WHAT TO DO:
Please return the whole listing exactly.

:: STORED DATA

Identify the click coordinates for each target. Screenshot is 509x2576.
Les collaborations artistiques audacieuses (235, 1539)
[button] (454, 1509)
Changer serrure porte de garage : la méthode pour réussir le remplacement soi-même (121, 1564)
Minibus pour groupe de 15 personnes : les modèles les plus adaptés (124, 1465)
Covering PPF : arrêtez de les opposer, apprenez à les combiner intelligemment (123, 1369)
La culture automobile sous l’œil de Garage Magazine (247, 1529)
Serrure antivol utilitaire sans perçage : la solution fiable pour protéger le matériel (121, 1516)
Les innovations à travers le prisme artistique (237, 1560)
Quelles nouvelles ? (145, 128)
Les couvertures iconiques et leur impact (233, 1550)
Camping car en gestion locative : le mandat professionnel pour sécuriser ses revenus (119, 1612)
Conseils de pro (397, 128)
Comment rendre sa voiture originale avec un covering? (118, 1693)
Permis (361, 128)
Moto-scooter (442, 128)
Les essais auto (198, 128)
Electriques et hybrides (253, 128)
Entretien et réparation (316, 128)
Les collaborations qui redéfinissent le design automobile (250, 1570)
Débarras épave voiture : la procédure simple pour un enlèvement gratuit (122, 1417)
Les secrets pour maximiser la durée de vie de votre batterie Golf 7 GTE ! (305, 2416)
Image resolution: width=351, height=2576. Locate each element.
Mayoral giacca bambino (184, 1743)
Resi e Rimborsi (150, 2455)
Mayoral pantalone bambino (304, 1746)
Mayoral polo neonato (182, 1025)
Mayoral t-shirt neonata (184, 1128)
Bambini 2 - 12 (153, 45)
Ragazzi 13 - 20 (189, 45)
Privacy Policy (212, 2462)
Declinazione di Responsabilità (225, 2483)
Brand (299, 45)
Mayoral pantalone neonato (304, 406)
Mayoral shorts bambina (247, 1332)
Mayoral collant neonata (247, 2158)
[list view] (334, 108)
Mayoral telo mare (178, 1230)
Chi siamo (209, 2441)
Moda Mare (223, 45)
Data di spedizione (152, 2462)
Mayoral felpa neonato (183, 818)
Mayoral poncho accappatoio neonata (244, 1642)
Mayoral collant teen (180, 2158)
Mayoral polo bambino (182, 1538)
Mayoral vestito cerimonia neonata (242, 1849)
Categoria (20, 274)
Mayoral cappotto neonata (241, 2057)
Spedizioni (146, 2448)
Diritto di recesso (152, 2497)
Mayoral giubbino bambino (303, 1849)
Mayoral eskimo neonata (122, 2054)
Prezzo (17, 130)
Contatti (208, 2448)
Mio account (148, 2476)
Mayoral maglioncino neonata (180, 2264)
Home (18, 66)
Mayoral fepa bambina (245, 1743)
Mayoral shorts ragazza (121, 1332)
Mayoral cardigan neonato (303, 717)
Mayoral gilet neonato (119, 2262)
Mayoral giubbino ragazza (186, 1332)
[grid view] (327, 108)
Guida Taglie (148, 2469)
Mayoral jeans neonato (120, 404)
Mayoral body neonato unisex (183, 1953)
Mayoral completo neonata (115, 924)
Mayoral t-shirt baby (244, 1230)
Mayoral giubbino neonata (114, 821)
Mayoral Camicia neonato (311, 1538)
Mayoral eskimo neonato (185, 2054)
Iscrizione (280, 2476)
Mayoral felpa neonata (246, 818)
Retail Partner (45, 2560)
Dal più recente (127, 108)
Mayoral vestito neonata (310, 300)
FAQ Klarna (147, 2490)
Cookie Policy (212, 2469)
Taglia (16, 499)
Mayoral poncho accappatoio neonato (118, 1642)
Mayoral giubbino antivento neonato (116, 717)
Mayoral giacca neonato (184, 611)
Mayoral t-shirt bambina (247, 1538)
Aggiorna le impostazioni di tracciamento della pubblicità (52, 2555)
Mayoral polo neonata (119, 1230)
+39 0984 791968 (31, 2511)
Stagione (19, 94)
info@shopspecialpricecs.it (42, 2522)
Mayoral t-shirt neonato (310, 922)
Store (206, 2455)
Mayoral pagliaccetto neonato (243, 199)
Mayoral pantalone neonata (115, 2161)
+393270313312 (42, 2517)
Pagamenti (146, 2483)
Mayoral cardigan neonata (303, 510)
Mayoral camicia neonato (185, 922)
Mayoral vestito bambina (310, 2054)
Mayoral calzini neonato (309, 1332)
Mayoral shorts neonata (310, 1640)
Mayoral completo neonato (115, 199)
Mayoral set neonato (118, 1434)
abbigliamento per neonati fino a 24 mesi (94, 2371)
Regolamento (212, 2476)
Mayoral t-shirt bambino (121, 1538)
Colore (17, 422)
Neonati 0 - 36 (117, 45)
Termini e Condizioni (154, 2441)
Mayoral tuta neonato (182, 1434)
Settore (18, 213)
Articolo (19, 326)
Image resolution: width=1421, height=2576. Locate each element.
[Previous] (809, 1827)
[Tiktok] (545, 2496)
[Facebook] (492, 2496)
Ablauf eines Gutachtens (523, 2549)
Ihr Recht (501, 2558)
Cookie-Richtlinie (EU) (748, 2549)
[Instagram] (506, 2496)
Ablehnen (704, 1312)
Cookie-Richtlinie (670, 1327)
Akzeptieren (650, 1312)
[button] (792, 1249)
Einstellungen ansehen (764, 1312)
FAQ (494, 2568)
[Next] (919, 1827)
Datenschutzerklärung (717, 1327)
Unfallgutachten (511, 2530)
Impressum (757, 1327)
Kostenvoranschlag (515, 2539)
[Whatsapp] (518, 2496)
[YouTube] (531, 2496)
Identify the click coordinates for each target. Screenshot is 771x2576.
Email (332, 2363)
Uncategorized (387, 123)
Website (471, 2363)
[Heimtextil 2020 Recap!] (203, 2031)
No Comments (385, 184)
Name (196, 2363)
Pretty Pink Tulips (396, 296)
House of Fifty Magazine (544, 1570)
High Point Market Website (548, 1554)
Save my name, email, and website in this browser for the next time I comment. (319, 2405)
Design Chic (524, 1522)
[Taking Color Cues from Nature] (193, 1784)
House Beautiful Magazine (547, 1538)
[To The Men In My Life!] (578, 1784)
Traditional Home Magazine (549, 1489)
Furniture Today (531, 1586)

::::

ANSWER SECTION:
Identify the click coordinates for each target. Screenshot is 509x2576.
Les collaborations artistiques audacieuses (235, 1539)
[button] (454, 1509)
Changer serrure porte de garage : la méthode pour réussir le remplacement soi-même (121, 1564)
Minibus pour groupe de 15 personnes : les modèles les plus adaptés (124, 1465)
Covering PPF : arrêtez de les opposer, apprenez à les combiner intelligemment (123, 1369)
La culture automobile sous l’œil de Garage Magazine (247, 1529)
Serrure antivol utilitaire sans perçage : la solution fiable pour protéger le matériel (121, 1516)
Les innovations à travers le prisme artistique (237, 1560)
Quelles nouvelles ? (145, 128)
Les couvertures iconiques et leur impact (233, 1550)
Camping car en gestion locative : le mandat professionnel pour sécuriser ses revenus (119, 1612)
Conseils de pro (397, 128)
Comment rendre sa voiture originale avec un covering? (118, 1693)
Permis (361, 128)
Moto-scooter (442, 128)
Les essais auto (198, 128)
Electriques et hybrides (253, 128)
Entretien et réparation (316, 128)
Les collaborations qui redéfinissent le design automobile (250, 1570)
Débarras épave voiture : la procédure simple pour un enlèvement gratuit (122, 1417)
Les secrets pour maximiser la durée de vie de votre batterie Golf 7 GTE ! (305, 2416)
Image resolution: width=351, height=2576. Locate each element.
Mayoral giacca bambino (184, 1743)
Resi e Rimborsi (150, 2455)
Mayoral pantalone bambino (304, 1746)
Mayoral polo neonato (182, 1025)
Mayoral t-shirt neonata (184, 1128)
Bambini 2 - 12 (153, 45)
Ragazzi 13 - 20 (189, 45)
Privacy Policy (212, 2462)
Declinazione di Responsabilità (225, 2483)
Brand (299, 45)
Mayoral pantalone neonato (304, 406)
Mayoral shorts bambina (247, 1332)
Mayoral collant neonata (247, 2158)
[list view] (334, 108)
Mayoral telo mare (178, 1230)
Chi siamo (209, 2441)
Moda Mare (223, 45)
Data di spedizione (152, 2462)
Mayoral felpa neonato (183, 818)
Mayoral poncho accappatoio neonata (244, 1642)
Mayoral collant teen (180, 2158)
Mayoral polo bambino (182, 1538)
Mayoral vestito cerimonia neonata (242, 1849)
Categoria (20, 274)
Mayoral cappotto neonata (241, 2057)
Spedizioni (146, 2448)
Diritto di recesso (152, 2497)
Mayoral giubbino bambino (303, 1849)
Mayoral eskimo neonata (122, 2054)
Prezzo (17, 130)
Contatti (208, 2448)
Mio account (148, 2476)
Mayoral maglioncino neonata (180, 2264)
Home (18, 66)
Mayoral fepa bambina (245, 1743)
Mayoral shorts ragazza (121, 1332)
Mayoral cardigan neonato (303, 717)
Mayoral gilet neonato (119, 2262)
Mayoral giubbino ragazza (186, 1332)
[grid view] (327, 108)
Guida Taglie (148, 2469)
Mayoral jeans neonato (120, 404)
Mayoral body neonato unisex (183, 1953)
Mayoral completo neonata (115, 924)
Mayoral t-shirt baby (244, 1230)
Mayoral giubbino neonata (114, 821)
Mayoral Camicia neonato (311, 1538)
Mayoral eskimo neonato (185, 2054)
Iscrizione (280, 2476)
Mayoral felpa neonata (246, 818)
Retail Partner (45, 2560)
Dal più recente (127, 108)
Mayoral vestito neonata (310, 300)
FAQ Klarna (147, 2490)
Cookie Policy (212, 2469)
Taglia (16, 499)
Mayoral poncho accappatoio neonato (118, 1642)
Mayoral giubbino antivento neonato (116, 717)
Mayoral giacca neonato (184, 611)
Mayoral t-shirt bambina (247, 1538)
Aggiorna le impostazioni di tracciamento della pubblicità (52, 2555)
Mayoral polo neonata (119, 1230)
+39 0984 791968 (31, 2511)
Stagione (19, 94)
info@shopspecialpricecs.it (42, 2522)
Mayoral t-shirt neonato (310, 922)
Store (206, 2455)
Mayoral pagliaccetto neonato (243, 199)
Mayoral pantalone neonata (115, 2161)
+393270313312 (42, 2517)
Pagamenti (146, 2483)
Mayoral cardigan neonata (303, 510)
Mayoral camicia neonato (185, 922)
Mayoral vestito bambina (310, 2054)
Mayoral calzini neonato (309, 1332)
Mayoral shorts neonata (310, 1640)
Mayoral completo neonato (115, 199)
Mayoral set neonato (118, 1434)
abbigliamento per neonati fino a 24 mesi (94, 2371)
Regolamento (212, 2476)
Mayoral t-shirt bambino (121, 1538)
Colore (17, 422)
Neonati 0 - 36 (117, 45)
Termini e Condizioni (154, 2441)
Mayoral tuta neonato (182, 1434)
Settore (18, 213)
Articolo (19, 326)
Image resolution: width=1421, height=2576. Locate each element.
[Previous] (809, 1827)
[Tiktok] (545, 2496)
[Facebook] (492, 2496)
Ablauf eines Gutachtens (523, 2549)
Ihr Recht (501, 2558)
Cookie-Richtlinie (EU) (748, 2549)
[Instagram] (506, 2496)
Ablehnen (704, 1312)
Cookie-Richtlinie (670, 1327)
Akzeptieren (650, 1312)
[button] (792, 1249)
Einstellungen ansehen (764, 1312)
FAQ (494, 2568)
[Next] (919, 1827)
Datenschutzerklärung (717, 1327)
Unfallgutachten (511, 2530)
Impressum (757, 1327)
Kostenvoranschlag (515, 2539)
[Whatsapp] (518, 2496)
[YouTube] (531, 2496)
Identify the click coordinates for each target. Screenshot is 771x2576.
Email (332, 2363)
Uncategorized (387, 123)
Website (471, 2363)
[Heimtextil 2020 Recap!] (203, 2031)
No Comments (385, 184)
Name (196, 2363)
Pretty Pink Tulips (396, 296)
House of Fifty Magazine (544, 1570)
High Point Market Website (548, 1554)
Save my name, email, and website in this browser for the next time I comment. (319, 2405)
Design Chic (524, 1522)
[Taking Color Cues from Nature] (193, 1784)
House Beautiful Magazine (547, 1538)
[To The Men In My Life!] (578, 1784)
Traditional Home Magazine (549, 1489)
Furniture Today (531, 1586)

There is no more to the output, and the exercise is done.